The framework has nothing—I repeat, nothing—to do with the challenge of living faithfully as a Christian, now or at any time in the past. Likewise it has nothing to do with the nature of the gospel or the demands of Christian discipleship. It is not and does not involve any substantive moral or theological claim whatsoever. It is a purely sociological observation about the public status of Christian identity in American life. What it says is simply this:
Once, it was reasonable to suppose that, broadly speaking, if you claimed in America to be a Christian (or church-affiliated), then that public claim was more likely than not to enhance your reputation and/or social status and/or professional-political-familial-marital-financial prospects;
now, it is reasonable to suppose the opposite;
some complex set of factors led from the first situation to the second;
doubtless a sort of intermediate period covered the time of transition.
That’s it. That’s the framework. Is it false? I confess I’m not even sure what it would mean to say that it could be false.
Note that the proposal as summarized here has nothing at all to do with the substance of Christian faith and morals—nothing to do with orthodoxy. It makes no claim to the “Christianness” of the American republic (or its antecedent colonies) at any point in its history. It’s not about anyone’s heart, mind, feelings, or sincerity. It’s not about a golden age. It’s not about a time we ought to recover or reestablish. It doesn’t even entail that those matters of traditional teaching for which one might be socially or legally disciplined today are either true or of first order importance relative to prior contested issues in American church history.
(It’s worth observing that theological liberalism a century ago would have entailed denial of creedal doctrines—bodily resurrection, virginal conception, divinity of Christ—alongside affirmation of moral doctrines regarding marriage, sexual ethics, and divorce, whereas today the reverse is the case. In other words, the transition from “positive” to “negative” world isn’t per se a transition from “conservative” or “traditional” to “liberal” or “progressive” theology. That particular fight, or dialectic, has been a live one for a full two hundred years, with no signs of abating. For that reason it doesn’t map onto the Renn framework under discussion.)
To take a concrete example, one offered by Alan Jacobs, it was damn hard to be a faithful Christian in the Jim Crow South. A lot harder by comparison to today, with far harsher penalties for following Christ (whatever one’s race) than nearly anyone faces at present. I take that as read. Nevertheless it remains true at the descriptive level, as a sociological fact that publicly professing to be a Christian in the 1950s was—on balance, no matter who you were or where you lived, with relatively minor exceptions—more likely than not to enhance your reputation and/or social status and/or professional-political-familial-marital-financial prospects.
Consider, finally, that this claim does not of itself require approbation (nostalgic, reactionary, or otherwise) of the erstwhile “positive world.” Plenty of Christians might suppose the “positive world” was, on the whole, a bad bet for Christians and/or a raw deal for Jews, Muslims, agnostics, and other non-Christians. Perhaps it created pressure for countless businessmen and politicians to voice aloud a fake faith or a merely civil religion all the while living as pagans in their personal lives. Perhaps this sullied the church’s witness. Perhaps Christians should be grateful to inhabit a “neutral” or “negative” world. Perhaps!

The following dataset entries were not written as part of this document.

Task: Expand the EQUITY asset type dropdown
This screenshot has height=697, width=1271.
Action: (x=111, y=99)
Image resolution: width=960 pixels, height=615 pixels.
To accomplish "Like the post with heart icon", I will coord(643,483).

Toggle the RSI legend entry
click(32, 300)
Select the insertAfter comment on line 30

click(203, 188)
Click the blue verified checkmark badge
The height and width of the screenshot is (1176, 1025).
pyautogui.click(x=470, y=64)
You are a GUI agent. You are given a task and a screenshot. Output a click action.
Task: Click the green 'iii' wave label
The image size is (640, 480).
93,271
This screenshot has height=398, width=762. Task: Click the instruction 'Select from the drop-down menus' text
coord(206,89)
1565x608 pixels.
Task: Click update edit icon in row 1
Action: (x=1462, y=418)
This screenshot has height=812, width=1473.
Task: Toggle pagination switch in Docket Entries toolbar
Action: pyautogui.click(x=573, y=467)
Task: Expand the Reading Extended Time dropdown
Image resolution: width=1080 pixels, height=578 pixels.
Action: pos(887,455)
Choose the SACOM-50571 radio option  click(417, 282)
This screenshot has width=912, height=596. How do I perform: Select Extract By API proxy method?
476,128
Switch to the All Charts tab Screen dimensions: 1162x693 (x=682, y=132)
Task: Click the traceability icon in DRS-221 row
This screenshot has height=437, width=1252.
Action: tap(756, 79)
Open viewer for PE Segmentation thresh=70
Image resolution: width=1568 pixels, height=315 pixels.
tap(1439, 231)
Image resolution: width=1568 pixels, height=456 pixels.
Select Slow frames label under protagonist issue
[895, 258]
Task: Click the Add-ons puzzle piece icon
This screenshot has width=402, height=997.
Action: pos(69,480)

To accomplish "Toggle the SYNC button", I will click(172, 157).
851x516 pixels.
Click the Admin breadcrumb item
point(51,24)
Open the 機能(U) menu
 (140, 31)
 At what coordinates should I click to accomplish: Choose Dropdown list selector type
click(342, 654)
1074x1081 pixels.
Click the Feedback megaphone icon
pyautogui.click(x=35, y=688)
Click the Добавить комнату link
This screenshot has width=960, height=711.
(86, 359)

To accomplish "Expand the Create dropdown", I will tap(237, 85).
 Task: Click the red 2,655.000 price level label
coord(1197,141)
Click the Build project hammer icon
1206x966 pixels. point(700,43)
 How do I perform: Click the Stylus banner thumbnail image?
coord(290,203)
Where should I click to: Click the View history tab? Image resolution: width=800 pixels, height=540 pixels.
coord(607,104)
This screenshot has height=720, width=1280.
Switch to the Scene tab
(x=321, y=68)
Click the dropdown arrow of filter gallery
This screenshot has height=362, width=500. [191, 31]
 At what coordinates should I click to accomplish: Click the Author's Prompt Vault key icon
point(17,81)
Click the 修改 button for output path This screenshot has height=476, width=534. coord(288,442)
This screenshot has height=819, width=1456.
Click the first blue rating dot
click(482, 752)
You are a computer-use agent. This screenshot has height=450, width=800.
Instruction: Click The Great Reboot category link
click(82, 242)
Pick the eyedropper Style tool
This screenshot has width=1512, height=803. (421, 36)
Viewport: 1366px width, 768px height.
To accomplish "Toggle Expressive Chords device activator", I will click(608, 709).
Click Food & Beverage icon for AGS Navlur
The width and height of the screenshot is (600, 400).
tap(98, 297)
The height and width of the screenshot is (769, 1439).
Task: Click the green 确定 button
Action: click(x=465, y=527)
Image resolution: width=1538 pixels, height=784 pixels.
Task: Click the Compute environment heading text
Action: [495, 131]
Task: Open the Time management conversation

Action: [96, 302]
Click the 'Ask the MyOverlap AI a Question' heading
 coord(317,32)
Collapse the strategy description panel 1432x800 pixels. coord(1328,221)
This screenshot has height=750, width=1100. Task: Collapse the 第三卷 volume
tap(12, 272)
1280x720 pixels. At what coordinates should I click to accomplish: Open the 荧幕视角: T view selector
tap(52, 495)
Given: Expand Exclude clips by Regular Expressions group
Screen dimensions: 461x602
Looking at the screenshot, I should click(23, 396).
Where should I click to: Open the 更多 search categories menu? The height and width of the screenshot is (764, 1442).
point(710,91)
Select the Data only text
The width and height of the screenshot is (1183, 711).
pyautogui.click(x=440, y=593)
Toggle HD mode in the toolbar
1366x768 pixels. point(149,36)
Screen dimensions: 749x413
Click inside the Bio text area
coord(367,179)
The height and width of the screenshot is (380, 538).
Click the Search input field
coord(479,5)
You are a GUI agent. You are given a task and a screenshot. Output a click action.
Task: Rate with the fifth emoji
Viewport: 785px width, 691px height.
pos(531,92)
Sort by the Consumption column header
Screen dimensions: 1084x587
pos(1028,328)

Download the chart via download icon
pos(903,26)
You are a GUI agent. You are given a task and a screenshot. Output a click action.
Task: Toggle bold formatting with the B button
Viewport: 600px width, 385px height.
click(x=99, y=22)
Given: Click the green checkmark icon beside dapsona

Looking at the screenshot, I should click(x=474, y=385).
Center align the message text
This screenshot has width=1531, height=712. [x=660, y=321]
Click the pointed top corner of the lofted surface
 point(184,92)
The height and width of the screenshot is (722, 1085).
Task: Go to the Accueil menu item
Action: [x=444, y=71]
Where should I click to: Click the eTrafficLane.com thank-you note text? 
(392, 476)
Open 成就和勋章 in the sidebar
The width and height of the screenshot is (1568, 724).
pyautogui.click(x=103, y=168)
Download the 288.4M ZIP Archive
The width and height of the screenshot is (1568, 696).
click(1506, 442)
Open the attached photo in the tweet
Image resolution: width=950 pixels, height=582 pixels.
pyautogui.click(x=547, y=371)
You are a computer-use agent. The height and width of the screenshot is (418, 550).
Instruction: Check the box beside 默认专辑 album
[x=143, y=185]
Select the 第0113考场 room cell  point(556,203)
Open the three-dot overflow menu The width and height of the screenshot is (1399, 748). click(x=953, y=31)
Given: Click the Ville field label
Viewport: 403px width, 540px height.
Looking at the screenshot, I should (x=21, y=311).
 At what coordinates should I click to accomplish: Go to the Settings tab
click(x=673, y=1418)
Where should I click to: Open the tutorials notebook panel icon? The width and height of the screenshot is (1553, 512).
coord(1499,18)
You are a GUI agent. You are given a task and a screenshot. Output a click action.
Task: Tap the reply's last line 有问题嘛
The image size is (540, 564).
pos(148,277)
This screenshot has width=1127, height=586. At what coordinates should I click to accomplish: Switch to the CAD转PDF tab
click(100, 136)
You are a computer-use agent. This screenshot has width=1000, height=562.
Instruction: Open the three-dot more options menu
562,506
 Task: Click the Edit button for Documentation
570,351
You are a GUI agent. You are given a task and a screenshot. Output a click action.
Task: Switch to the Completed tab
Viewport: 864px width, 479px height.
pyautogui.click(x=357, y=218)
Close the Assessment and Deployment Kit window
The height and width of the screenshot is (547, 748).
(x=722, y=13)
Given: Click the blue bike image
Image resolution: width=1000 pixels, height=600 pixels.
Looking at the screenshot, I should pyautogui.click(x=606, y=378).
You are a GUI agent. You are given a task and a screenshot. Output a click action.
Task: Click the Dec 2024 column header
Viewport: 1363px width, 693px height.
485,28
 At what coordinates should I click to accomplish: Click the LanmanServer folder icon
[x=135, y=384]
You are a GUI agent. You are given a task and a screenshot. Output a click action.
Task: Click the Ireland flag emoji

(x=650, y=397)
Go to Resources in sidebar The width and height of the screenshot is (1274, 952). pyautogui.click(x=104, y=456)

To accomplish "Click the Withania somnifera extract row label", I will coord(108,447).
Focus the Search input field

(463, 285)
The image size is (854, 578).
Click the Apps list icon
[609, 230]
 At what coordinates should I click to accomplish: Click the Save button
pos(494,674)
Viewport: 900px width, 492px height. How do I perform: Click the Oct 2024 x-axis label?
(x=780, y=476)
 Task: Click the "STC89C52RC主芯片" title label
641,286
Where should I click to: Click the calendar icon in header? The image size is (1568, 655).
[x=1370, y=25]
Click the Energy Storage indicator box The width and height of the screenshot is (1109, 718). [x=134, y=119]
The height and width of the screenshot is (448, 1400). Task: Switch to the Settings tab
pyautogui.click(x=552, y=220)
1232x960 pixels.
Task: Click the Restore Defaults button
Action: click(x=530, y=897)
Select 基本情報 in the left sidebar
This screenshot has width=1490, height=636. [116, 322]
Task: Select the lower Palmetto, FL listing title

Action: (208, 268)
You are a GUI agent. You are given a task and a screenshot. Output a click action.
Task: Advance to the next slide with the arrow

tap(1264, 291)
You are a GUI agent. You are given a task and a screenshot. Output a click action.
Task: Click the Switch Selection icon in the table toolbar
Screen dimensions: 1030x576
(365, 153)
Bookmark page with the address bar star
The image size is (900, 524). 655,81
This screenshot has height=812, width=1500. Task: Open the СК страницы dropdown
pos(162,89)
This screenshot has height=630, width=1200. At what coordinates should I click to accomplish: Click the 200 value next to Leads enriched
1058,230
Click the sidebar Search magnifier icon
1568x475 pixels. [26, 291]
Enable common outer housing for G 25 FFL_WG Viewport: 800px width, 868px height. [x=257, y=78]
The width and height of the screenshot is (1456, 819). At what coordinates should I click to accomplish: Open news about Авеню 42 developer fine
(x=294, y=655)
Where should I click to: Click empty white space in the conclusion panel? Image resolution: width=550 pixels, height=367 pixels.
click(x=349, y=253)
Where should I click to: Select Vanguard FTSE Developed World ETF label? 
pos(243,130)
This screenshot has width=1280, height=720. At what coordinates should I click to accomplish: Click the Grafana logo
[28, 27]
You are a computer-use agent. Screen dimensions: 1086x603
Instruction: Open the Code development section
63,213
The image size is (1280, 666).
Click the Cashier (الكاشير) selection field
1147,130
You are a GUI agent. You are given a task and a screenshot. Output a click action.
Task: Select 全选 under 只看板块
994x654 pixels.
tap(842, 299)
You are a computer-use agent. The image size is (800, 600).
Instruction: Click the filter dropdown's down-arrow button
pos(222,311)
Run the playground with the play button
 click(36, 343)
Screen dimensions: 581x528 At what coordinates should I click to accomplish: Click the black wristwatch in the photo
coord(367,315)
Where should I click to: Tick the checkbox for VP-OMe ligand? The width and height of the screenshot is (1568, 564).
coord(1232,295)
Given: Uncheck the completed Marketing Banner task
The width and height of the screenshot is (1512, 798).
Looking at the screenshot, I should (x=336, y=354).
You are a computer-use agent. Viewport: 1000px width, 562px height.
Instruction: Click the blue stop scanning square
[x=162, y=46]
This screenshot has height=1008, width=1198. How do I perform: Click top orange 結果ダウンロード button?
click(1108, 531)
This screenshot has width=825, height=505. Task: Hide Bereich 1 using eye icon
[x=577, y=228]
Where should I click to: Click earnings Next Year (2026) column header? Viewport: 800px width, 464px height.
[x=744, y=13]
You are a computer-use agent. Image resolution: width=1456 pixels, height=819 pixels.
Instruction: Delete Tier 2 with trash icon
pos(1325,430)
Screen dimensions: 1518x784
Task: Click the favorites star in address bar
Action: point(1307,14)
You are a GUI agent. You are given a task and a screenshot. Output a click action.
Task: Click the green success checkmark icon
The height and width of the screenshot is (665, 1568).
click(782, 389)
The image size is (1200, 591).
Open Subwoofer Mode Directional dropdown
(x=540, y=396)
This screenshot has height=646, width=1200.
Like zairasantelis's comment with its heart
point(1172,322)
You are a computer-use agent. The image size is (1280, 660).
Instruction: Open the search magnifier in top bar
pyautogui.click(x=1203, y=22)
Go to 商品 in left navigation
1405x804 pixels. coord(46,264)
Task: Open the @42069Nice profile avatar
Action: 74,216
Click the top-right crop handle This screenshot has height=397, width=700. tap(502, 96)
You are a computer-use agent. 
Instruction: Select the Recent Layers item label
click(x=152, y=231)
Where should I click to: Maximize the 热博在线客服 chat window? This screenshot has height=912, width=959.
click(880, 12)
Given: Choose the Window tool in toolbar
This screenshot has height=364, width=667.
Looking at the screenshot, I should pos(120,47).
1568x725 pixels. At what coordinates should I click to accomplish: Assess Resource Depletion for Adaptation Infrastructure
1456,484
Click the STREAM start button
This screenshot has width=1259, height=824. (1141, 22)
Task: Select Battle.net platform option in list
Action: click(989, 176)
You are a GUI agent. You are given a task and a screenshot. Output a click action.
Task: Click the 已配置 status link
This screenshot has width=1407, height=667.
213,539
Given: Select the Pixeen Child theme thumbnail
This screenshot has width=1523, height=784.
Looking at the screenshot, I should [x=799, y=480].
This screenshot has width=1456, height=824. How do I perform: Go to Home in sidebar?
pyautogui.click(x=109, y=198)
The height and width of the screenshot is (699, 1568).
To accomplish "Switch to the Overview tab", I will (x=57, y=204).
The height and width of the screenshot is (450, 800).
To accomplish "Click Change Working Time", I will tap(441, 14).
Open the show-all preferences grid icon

My only point is that it doesn’t matter what one makes of these shifts, nor how one might revise the minor details (dates, epochal events, how hostile contemporary “negative world” really is, and so on). The shifts are real. I’d go so far as to say they’re undeniable. It’s only once we agree about that that we can hold a meaningful conversation—or argument—about the significance, implications, challenges, and opportunities created by the shifts in question.